7. [Repositories] Configuring Data Expectations1. About This Course

1 - About this Course

This content is also available at learn.palantir.com ↗ and is presented here for accessibility purposes.

Data Health checks run after a build has completed using a variety of backend processes depending on the check type. Because they run separate from the transform code after a build or job has completed, they cannot be used to fail a build. In other words, if you install a primary key uniqueness health check, you will be only be notified of the failure, but undesirable data may continue to propagate downstream.

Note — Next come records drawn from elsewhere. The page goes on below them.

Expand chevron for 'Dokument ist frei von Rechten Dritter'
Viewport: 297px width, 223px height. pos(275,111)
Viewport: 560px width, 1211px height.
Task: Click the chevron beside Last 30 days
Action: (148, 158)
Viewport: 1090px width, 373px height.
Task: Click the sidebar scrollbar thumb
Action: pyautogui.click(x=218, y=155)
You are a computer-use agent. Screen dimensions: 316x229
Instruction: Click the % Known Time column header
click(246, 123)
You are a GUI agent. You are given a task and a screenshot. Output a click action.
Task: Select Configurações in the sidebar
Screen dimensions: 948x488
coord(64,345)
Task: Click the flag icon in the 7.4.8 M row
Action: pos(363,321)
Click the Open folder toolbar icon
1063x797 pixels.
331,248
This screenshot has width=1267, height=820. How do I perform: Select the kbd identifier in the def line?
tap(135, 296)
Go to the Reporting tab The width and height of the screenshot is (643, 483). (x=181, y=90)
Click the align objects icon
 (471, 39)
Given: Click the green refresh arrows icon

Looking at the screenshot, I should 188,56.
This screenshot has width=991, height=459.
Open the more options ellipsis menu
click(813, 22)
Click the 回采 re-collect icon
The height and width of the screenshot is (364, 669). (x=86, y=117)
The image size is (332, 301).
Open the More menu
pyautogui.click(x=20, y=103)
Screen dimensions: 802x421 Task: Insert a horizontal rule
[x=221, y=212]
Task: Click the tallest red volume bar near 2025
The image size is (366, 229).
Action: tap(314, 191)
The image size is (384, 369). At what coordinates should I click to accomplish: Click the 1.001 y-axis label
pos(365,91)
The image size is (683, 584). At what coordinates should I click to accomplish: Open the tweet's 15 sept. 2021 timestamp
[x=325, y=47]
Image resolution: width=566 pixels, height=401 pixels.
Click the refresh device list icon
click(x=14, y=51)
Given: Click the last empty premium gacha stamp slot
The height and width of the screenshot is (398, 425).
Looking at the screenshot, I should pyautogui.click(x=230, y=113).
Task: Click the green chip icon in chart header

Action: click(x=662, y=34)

Foundry’s Data Expectations library, by contrast, can be invoked in your transform to create health checks that (a) cause the job to fail if unmet, (b) offer more granularity than the out-of-the-box data health checks, (c) are under configuration management in your repository, and (d) add a layer of documentation in your code about the expected shape and size of the data. So, if your encoded primary key data expectation fails, your job will fail and unexpected data will not propagate downstream. What’s more, encoded expectations will show up in the Data Health app alongside any standard ones you configure.

⚠️ Course prerequisites

  • DATAENG 06: Monitoring Data Pipeline Health: If you have not completed the previous course in this track, do so now.

Outcomes

In many cases, data health checks like the ones you applied in the previous tutorial will be sufficient to monitor your pipelines. A full monitoring and protection program should take advantage of the Data Expectations framework for greater granularity and control. In this brief tutorial, you’ll add encoded data checks to a few of your data transforms and view them in the Data Health application.

📖 Learning Objectives

Understand when and how to apply data expectations checks.

💪 Foundry Skills

  • Apply a Data Expectations check to an existing code repository.
  • View expectations checks in the Data Health app.